▼

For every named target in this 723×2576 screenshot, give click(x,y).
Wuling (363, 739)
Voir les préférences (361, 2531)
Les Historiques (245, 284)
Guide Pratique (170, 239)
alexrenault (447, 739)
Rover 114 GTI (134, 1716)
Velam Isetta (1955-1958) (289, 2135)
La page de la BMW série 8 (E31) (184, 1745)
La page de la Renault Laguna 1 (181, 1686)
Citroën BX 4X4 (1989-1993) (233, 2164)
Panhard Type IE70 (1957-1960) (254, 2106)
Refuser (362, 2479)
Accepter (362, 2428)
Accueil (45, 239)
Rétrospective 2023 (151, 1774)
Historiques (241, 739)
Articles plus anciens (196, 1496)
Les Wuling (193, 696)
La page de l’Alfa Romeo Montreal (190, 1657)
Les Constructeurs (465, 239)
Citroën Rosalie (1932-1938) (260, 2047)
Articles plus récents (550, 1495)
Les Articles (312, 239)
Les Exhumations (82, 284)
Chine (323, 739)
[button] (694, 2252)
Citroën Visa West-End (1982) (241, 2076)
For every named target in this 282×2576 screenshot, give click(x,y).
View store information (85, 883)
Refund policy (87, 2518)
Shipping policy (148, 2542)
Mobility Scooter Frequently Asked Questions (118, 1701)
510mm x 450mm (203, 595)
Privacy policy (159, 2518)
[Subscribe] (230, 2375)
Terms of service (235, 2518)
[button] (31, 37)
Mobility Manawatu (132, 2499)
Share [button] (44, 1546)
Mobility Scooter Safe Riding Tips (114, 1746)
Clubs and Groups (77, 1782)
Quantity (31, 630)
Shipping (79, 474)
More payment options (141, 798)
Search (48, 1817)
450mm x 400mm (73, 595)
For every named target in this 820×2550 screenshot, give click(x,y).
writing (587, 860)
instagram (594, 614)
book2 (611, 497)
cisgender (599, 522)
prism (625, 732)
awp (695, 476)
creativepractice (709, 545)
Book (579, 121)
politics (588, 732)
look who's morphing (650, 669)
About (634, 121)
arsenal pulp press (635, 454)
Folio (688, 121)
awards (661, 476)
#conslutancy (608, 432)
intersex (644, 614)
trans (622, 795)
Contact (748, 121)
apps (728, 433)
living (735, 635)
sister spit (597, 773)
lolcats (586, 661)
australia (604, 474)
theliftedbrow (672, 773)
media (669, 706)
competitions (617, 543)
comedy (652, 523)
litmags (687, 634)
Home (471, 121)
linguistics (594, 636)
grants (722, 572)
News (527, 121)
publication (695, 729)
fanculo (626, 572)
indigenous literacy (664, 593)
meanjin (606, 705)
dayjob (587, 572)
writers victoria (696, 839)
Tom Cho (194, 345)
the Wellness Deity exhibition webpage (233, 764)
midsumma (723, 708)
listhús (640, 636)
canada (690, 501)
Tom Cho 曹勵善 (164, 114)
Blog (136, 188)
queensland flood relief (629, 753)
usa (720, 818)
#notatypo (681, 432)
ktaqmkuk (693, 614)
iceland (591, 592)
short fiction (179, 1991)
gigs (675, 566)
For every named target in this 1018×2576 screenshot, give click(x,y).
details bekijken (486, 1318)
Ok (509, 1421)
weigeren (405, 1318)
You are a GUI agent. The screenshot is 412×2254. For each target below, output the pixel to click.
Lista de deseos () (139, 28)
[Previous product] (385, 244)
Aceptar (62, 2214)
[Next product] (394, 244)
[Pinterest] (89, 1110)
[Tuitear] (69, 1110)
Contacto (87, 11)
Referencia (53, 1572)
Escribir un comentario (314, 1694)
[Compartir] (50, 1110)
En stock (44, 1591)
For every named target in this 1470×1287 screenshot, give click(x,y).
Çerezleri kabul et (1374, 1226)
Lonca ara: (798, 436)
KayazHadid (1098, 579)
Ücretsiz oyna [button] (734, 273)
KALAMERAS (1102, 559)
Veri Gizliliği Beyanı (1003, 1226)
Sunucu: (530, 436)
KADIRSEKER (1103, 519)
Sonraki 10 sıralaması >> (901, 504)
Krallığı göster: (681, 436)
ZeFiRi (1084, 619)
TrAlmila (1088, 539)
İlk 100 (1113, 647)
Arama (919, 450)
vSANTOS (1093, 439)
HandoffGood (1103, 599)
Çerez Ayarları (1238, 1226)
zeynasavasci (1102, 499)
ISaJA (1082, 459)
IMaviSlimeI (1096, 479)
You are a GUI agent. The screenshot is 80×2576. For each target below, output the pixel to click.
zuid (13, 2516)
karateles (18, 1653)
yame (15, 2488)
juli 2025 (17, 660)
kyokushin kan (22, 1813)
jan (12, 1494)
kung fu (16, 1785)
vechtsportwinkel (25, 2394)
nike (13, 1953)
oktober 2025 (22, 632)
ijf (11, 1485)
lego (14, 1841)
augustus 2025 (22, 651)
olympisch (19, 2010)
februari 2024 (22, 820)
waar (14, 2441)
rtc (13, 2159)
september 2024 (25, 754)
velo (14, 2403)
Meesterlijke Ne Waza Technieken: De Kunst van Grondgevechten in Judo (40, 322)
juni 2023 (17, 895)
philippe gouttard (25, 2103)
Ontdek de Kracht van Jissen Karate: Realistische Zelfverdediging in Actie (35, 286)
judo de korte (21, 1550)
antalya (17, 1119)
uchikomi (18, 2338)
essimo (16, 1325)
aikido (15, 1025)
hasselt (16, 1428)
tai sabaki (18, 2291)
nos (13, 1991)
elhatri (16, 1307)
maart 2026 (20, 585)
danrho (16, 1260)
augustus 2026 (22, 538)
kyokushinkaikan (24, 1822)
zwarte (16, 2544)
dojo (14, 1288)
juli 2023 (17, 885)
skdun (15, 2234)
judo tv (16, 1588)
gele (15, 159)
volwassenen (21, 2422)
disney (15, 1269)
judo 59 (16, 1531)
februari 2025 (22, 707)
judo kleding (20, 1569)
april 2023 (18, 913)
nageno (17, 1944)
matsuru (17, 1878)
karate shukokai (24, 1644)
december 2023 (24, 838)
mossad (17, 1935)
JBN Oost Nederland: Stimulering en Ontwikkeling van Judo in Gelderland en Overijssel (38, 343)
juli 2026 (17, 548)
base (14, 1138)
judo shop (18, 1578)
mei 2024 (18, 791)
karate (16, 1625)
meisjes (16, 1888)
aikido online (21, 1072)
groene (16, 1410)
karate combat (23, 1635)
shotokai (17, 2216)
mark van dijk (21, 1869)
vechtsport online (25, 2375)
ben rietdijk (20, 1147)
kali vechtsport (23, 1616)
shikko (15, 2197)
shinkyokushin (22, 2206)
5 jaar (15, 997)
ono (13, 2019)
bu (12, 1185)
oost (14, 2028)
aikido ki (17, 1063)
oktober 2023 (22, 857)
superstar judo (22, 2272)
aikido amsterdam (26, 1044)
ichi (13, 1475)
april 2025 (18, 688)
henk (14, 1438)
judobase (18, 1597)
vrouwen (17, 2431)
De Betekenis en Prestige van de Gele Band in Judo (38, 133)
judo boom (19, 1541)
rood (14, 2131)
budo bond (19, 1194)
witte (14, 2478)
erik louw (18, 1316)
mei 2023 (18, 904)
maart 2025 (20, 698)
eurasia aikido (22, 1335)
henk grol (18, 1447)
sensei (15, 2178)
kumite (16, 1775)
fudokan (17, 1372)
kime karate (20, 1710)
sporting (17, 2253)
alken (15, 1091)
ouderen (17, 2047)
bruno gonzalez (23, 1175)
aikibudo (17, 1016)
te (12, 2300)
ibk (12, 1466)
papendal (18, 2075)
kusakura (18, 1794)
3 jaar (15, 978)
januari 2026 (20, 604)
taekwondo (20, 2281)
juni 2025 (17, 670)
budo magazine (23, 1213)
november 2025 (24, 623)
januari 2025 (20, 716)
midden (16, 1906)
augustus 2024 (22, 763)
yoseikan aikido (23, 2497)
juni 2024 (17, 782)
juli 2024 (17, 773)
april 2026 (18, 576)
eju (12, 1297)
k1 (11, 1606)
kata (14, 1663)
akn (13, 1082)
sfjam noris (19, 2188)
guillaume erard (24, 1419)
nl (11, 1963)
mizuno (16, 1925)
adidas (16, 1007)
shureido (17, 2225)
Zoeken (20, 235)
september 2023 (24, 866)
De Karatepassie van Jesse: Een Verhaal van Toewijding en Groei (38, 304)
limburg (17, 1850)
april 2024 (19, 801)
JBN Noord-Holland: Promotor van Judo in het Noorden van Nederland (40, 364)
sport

▲

▶ **Exercise aim**
Only the count is needed: the number of lines in the data that include the word "Scooter".

▶ **Written answer**
2